DEVAM: 39. İLİM YAZNAK
حدثنا
يحيى بن
سليمان قال:
حدثني ابن وهب
قال: أخبرني
يونس، عن ابن
شهاب، عن عبيد
الله بن عبد
الله، عن ابن
عباس قال:
لما
اشتد بالنبي
صلى الله عليه
وسلم وجعه
قال: (اتئوني
بكتاب أكتب
لكم كتابا لا
تضلوا من
بعده). قال عمر:
إن النبي صلى
الله عليه
وسلم غلبه
الوجع،
وعندنا كناب
الله حسبنا.
فاختلفوا
وكثر اللغط،
قال: (قوموا
عني، ولا
ينبغي عندي
التنازع).
فخرج ابن عباس
يقول: إن
الرزية كل
الرزية ما حال
بين رسول الله
صلى الله عليه
وسلم وبين كتابه.
[-114-] Abdullah İbn Abbas şöyle demiştir: Nebi (Sallallahu aleyhi ve
Sellem)'in hastalığı şiddetlendiği bir sırada o: "Bana bir sayfa getirin
de size bir şeyler yazayım (yazdırayım) ta ki bundan sonra yoldan
sapmayasmız" buyurdu. Bunun üzerine Hz. Ömer: Nebi (Sallallahu aleyhi ve
Sellem)'in hastalığı ağırlaştı. Elimizde Allah'ın kitabı vardır. O bize
yeter" dedi. Oradaki sahabe arasında ihtilaf çıktı, sesler birbirine
karıştı. Bunun üzerine Nebi (Sallallahu aleyhi ve Sellem): Yanımdan kalkın.

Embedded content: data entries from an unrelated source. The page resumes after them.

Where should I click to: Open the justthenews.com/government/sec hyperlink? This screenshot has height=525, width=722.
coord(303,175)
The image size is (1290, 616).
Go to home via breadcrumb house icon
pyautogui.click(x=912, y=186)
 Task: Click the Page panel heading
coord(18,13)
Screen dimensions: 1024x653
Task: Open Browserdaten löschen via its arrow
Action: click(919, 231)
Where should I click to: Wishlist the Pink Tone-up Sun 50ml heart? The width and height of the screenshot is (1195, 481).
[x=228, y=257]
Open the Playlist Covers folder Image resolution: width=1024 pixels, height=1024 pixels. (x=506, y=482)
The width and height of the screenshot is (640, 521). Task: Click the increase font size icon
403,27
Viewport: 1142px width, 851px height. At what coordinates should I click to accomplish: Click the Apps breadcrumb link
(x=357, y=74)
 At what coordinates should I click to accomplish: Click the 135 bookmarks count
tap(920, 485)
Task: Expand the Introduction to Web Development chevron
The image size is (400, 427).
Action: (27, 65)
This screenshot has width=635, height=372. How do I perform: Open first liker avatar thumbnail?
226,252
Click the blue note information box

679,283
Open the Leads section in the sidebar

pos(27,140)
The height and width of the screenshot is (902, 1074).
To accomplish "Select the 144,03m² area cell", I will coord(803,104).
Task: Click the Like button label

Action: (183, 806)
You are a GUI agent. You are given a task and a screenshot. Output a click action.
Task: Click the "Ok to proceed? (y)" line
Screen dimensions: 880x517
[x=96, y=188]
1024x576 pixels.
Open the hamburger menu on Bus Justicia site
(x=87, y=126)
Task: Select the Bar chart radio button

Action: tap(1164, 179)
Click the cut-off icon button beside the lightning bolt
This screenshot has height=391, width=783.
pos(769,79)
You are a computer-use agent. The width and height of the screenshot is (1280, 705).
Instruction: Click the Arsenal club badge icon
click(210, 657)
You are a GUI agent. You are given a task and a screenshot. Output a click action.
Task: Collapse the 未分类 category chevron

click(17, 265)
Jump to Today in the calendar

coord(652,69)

Benim yanımda tartışma uygun değildir" buyurdu.
İbn Abbas (bu hadisi rivayet ettiği yerden) çıkarken
"Resûlullah'ın yazıyı yazmaması ne büyük bir musibettir" dedi.
Tekrar: 3053, 3168, 4431, 4432, 5669, 7366
AÇIKLAMA: Bu olay Nebi (s.a.v.)'in ölüm hastalığı
sırasında olmuştur.
Nebi s.a.v.'in "yazayım" sözü yazdırayım anlamına
gelmektedir.
Hz. Ömer'in "Nebi s.a.v.'in hastalığı ağırlaştı" sözü,
kitabı yazmak veya yazdırmak ona zor gelir anlamına gelmektedir. Hz. Ömer,
adeta Hz. Peygamber'in bunu yapmasının hastalığını uzatacağını düşünmüştür.
Hz. Ömer'in Bu
Söz ve Davranışının İzahı
Kurtubî ve diğer hadis yorumcuları şöyle demişlerdir: Nebi
s.a.v.'in "bana bir sayfa getirin" sözü bir emirdir. Bu emri alan
kişi üzerine gerekli olan, emre derhal uymasıdır. Ancak Hz. Ömer ile birlikte
bir grup sahabe bu emrin gereklilik için olmadığını, daha iyi olana irşad etme
anlamında olduğunu anlayarak, böyle bir durumda ona zor gelecek bu işi yapmayı
çirkin gördüler. Onlar Yüce Allah'ın şu âyetlerini de biliyorlardı: "Biz
kitapta hiçbir şeyi eksik bırakmadık", "(Kitabı) her şeyin bir
açıklaması olarak (indirdik) [Nahl, 89] Bu sebeple Hz. Ömer "Bize Allah'ın
kitabı yeterlidir" demiştir. Diğer bir grup ise Nebi s.a.v.'in emrine
uymak için ve yazıda daha fazla izah bulunduğundan yazmayı daha evla
görmüşlerdir.
Nebi s.a.v.'in "Yanımdan kalkın" şekilde emir vermesi,
ilk emrinin bağlayıcılık ifade etmediğini göstermektedir. Nitekim Nebi s.a.v.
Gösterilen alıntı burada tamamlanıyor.